Yellen downplays US recession risk

Yellen downplays US recession risk

WASHINGTON
Yellen downplays US recession risk

Treasury Secretary Janet Yellen has said the U.S. economy is slowing but pointed to healthy hiring as proof that it is not yet in recession.

Yellen spoke on NBC’s “Meet the Press’’ on July 24 just before a slew of economic reports will be released this week that will shed light on an economy currently besieged by rampant inflation and threatened by higher interest rates.

The data will cover sales of new homes, consumer confidence, incomes, spending, inflation, and overall output.

The highest-profile report will likely be July 28 when the Commerce Department will release its first estimate of the economy’s output in the April-June quarter.

Some economists forecast it may show a contraction for the second quarter in a row. The economy shrank 1.6 percent in the January-March quarter.

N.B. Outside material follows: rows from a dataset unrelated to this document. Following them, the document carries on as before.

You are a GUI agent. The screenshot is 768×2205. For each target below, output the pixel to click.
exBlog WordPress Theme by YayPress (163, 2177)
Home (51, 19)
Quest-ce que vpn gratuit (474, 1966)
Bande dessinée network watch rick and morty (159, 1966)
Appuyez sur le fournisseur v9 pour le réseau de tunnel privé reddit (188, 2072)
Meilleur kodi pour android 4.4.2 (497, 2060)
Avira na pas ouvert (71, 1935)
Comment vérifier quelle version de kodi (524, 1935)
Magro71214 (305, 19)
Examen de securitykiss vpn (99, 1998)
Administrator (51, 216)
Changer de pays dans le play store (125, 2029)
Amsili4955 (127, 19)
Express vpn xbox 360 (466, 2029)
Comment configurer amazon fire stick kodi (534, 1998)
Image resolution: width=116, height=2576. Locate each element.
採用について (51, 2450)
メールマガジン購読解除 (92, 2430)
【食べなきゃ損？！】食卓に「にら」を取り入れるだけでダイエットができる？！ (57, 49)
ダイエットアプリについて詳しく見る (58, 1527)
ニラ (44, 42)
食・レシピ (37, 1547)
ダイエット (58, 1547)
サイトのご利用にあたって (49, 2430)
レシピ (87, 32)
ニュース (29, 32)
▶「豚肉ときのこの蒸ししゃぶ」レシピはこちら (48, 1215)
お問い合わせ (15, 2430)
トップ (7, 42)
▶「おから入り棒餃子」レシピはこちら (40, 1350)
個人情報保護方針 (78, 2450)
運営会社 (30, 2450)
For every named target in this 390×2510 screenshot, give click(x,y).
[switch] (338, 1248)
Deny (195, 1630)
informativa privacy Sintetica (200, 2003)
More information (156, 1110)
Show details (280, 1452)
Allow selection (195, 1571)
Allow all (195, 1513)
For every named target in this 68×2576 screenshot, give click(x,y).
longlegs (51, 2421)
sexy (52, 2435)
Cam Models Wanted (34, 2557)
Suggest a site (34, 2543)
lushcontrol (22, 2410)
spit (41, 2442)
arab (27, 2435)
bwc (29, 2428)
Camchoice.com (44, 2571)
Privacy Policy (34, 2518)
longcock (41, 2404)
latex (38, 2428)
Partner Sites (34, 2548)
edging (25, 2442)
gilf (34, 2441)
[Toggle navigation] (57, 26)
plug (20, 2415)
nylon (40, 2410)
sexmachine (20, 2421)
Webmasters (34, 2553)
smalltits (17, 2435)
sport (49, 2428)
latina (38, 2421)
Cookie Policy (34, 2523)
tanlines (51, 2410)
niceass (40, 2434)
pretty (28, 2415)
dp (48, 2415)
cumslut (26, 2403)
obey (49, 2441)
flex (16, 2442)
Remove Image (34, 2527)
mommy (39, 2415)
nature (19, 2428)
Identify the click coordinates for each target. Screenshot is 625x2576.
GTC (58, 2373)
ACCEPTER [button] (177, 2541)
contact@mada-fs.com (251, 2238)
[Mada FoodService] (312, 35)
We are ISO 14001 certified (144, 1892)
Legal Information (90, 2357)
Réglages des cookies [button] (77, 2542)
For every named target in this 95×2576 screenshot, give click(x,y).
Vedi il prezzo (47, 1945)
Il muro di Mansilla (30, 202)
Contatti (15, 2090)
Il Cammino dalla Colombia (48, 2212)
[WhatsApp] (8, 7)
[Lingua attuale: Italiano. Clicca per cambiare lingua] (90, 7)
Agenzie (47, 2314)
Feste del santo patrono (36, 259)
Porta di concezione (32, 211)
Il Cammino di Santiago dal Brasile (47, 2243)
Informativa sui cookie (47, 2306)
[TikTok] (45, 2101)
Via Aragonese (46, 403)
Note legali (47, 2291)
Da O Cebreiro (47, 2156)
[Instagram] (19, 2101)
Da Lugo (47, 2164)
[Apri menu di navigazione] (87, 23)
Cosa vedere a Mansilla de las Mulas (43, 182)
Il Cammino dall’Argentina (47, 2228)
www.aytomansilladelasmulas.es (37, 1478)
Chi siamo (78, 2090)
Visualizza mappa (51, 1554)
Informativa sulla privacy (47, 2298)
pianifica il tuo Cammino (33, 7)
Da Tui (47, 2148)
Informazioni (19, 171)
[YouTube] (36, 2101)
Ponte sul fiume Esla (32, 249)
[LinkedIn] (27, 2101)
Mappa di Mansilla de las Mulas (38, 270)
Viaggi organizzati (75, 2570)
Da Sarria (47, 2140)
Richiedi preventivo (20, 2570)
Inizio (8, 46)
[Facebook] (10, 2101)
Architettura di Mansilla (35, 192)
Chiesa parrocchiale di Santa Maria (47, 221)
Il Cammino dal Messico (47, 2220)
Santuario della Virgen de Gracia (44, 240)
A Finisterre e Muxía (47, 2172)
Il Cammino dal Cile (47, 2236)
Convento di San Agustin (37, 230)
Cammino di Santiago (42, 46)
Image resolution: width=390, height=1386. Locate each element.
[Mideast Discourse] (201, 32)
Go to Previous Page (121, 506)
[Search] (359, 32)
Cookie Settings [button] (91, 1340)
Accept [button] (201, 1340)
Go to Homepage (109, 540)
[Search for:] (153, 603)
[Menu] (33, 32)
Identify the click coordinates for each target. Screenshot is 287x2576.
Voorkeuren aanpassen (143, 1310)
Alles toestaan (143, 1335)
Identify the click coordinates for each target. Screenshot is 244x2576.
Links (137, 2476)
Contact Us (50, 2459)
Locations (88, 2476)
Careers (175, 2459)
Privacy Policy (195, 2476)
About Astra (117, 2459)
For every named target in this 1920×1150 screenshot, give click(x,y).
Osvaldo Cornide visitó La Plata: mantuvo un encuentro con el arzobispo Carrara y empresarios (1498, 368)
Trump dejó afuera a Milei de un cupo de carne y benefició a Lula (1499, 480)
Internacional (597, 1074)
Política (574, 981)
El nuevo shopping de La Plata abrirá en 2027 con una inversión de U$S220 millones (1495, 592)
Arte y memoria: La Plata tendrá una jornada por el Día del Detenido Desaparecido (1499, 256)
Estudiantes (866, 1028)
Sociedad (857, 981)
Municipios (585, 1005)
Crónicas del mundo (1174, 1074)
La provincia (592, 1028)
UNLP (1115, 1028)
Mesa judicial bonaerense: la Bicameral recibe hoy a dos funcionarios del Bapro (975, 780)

Two straight negative readings is considered an informal definition of a recession, though in this case economists think that’s misleading.

Yellen argued that much of the economy remains healthy: Consumer spending is growing, Americans’ finances, on average, are solid, and the economy has added more than 400,000 jobs a month this year, a robust figure. The unemployment rate is 3.6 percent, near a half-century low.

“We’ve got a very strong labor market,” Yellen said. “This is not an economy that’s in recession.”

Still, Yellen acknowledged the economy is “in a period of transition in which growth is slowing,” from a historically rapid pace in 2021.

She said that slowdown is “necessary and appropriate,” because “we need to be growing at a steady and sustainable pace.”

Slower growth could help bring down inflation, which at 9.1 percent is the highest in two generations.

Still, many economists think a recession is on the horizon, with inflation eating away at Americans’ ability to spend and the Federal Reserve rapidly pushing up borrowing costs. Last week, Bank of America’s economists became the latest to forecast a “mild recession” later this year.